SP+ Corporation and two of its employees are named as defendants in the suit, which was filed Friday by Randy Potter's widow, Carolina Potter, and his two children in Platte County Circuit Court. The suit alleges the Delaware-based company and the employees caused "extreme trauma and emotional distress" for Potter's relatives after the defendants failed to find the Lenexa man's body for eight months.
Potter's body was found last September after Kansas City police were alerted to a foul odor by a patron. Potter had taken his own life sometime after his relatives last saw him the previous January.
Jan Paul Miller, an attorney representing SP+, said he could not comment specifically on the details of the suit because he has not yet seen a copy of it.
But he said, "Obviously our hearts go out to the Potter family. It's a tragedy that Mr. Potter ... decided to take his own life.
"SP+ will be vigorously defending the suit. As tragic as the situation is, SP+ is not liable."
Potter's relatives suffered mental anguish and insomnia as they wondered last year where their father and husband was, if he was trapped somewhere, said the family's attorney, John Picerno.
Picerno held a news conference Friday afternoon. He was joined by co-counsel Chris Gahagan.
"Imagine waking up every day not knowing where a person is," Picerno said.
The suit alleges multiple counts of negligence.
"The ... failure to identify his car, despite defendant SP+'s duty to monitor the lot 24 hours a day and to check vehicles via license plate ... is egregious and outrageous," the suit alleges.
Blood pooled on the pavement in the Economy B lot around Potter's truck, the suit alleges. Flies buzzed in the area, and a foul odor came from the vehicle.
About a week after Potter's disappearance, his relatives provided SP+ employees with a description of Potter's truck and its license plate number, the suit says.
"Negligence may not be a strong enough word," Picerno said. "Obviously people didn't do the best they could. ."
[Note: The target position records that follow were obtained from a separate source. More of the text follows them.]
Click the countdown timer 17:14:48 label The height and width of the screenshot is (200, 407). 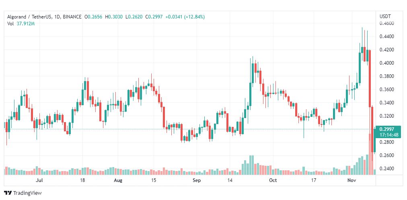coord(389,135)
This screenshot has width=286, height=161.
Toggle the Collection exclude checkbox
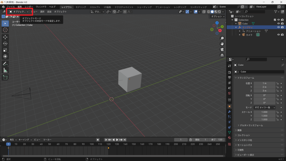click(x=275, y=20)
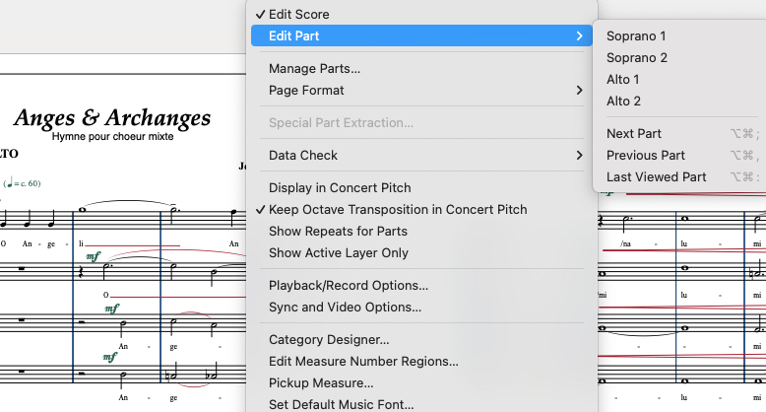Click the Anges & Archanges score title
Image resolution: width=766 pixels, height=412 pixels.
(x=112, y=118)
Potter's relatives said they were assured by SP+ employees that if Potter's truck were in the lot, it would be found, either through a license plate tracking system or by a manual search of the lot. After learning that, neither the family nor the private investigator they hired returned to search the lot, Picerno said.
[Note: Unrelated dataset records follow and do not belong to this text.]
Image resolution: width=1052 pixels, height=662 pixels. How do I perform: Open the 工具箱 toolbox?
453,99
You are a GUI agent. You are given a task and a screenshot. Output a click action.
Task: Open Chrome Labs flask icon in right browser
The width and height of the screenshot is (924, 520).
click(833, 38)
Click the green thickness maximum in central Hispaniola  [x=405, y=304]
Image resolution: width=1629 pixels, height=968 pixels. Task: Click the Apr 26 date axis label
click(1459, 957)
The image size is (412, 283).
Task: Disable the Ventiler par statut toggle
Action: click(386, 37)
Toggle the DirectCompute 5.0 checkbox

The company's contract with the city mandates that SP+ employees manually log license plates on vehicles backed into spaces, as Potter had parked, Picerno said. An automatic system is supposed to log every visible plate.
SP+ manages the 25,000 parking spaces at Kansas City International Airport, Kansas City spokesman Chris Hernandez said last year. SP+ remains under contract with the city, Picerno said.
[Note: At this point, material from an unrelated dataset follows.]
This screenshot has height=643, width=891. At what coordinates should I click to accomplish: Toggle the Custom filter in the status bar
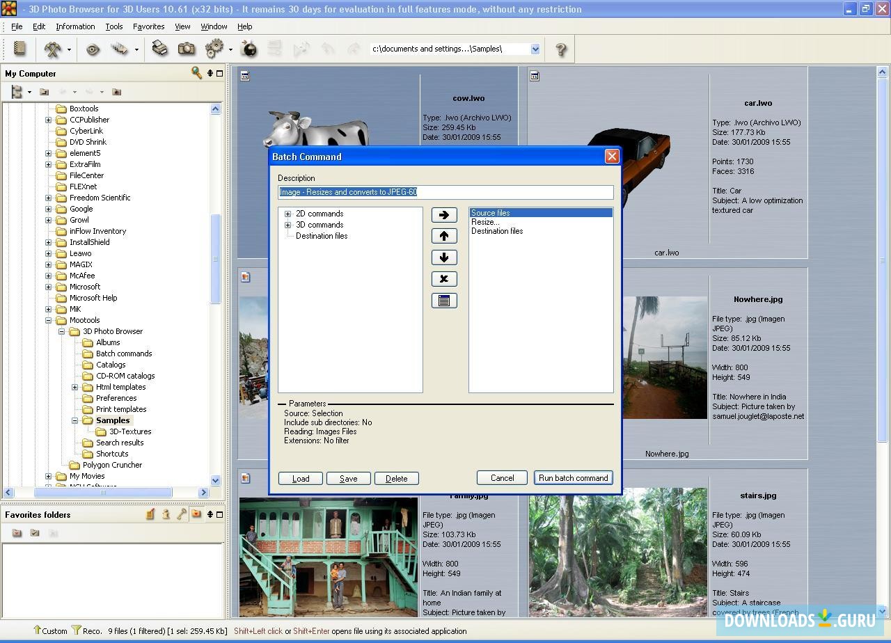[50, 631]
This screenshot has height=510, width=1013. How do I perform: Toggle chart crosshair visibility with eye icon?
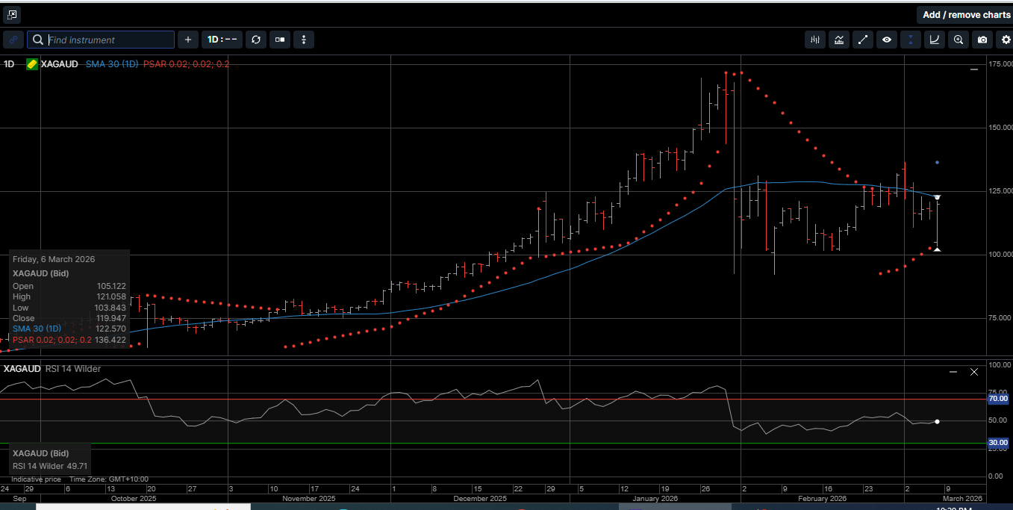887,40
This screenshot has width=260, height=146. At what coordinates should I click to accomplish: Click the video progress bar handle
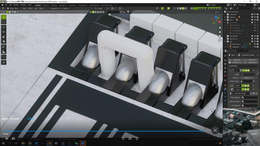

The suit also claims SP+ interfered with the family's right of burial and breached its contract with the city.
The Potter family are considered third-party beneficiaries of that contract, according to Gahagan, which gives them a right to assume that its duties will be performed sufficiently and, if they aren't, to allege a breach of contract.
Carolina Potter, Potter's widow, previously told The Star that she couldn't understand why authorities didn't find her husband’s body.
“I am mad now,” she said before a memorial service in September. “I am beyond mad.”
Potter's relatives also suffered anxiety, depressed mood, mental and emotional anguish and humiliation, the suit says.
Picerno said SP+ already has offered a settlement to the family, but the family and their attorneys were unsatisfied by the amount offered and because a settlement would preclude the company from admitting fault. The attorneys declined to say how much was offered.
Part of the family's motivation for the suit is to keep such a situation from happening again, Picerno said.
Gahagan said he and Picerno are seeking damages "well over seven figures."
"That's how you get the attention of a corporation," Gahagan said, adding the company is motivated by money, not good will.
"So the only way you can change their behavior is to require them to pay money."